> _WHAT IS BEING ASKED_
Every entry that follows must be written out exactly, apart from its pictures.

> _DATASET CONTENT_
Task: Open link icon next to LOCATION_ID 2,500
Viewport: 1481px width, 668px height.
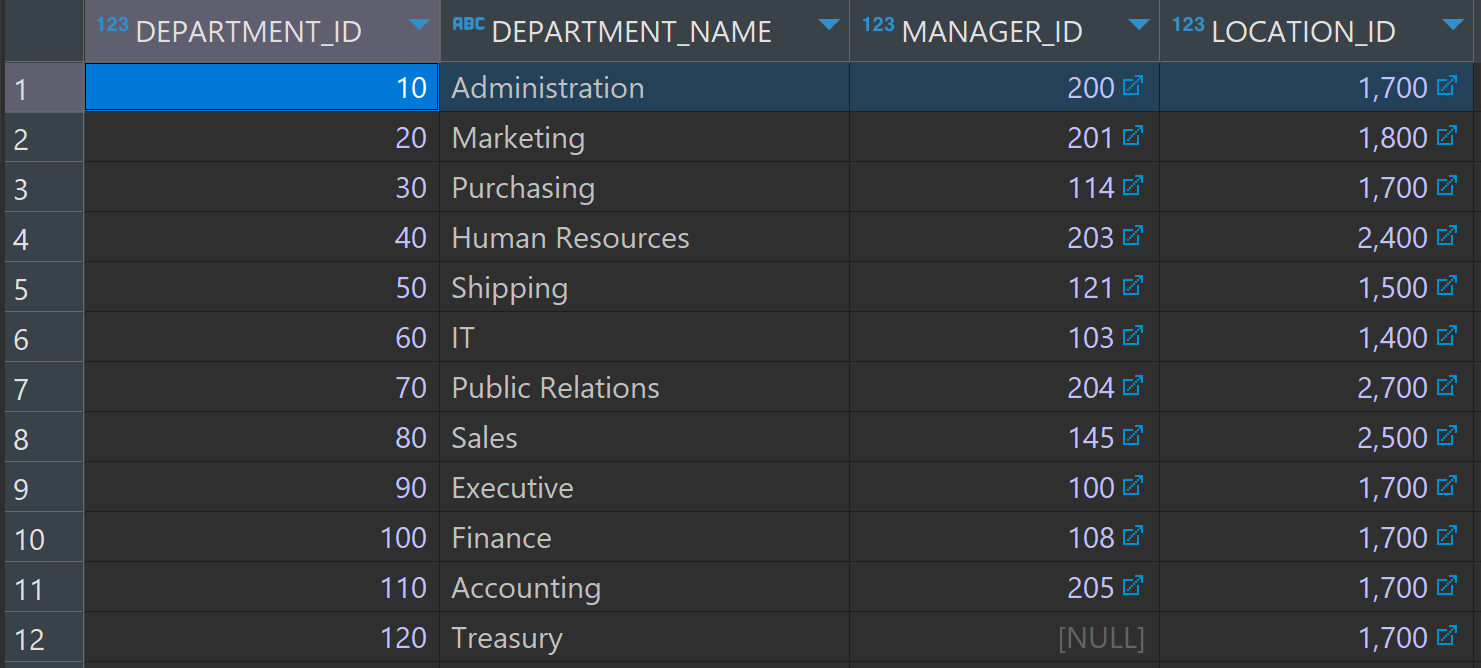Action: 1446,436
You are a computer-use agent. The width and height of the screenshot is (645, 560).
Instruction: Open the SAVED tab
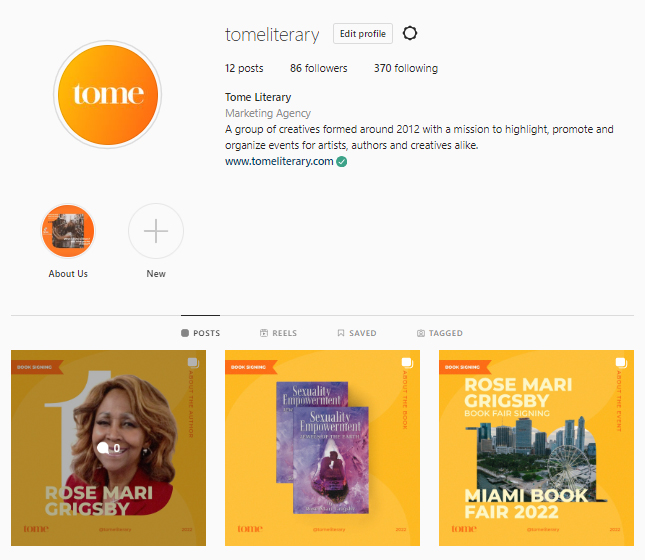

> _OUTPUT OF THE EXERCISE_
Task: Open link icon next to LOCATION_ID 2,500
Viewport: 1481px width, 668px height.
Action: 1446,436
You are a computer-use agent. The width and height of the screenshot is (645, 560).
Instruction: Open the SAVED tab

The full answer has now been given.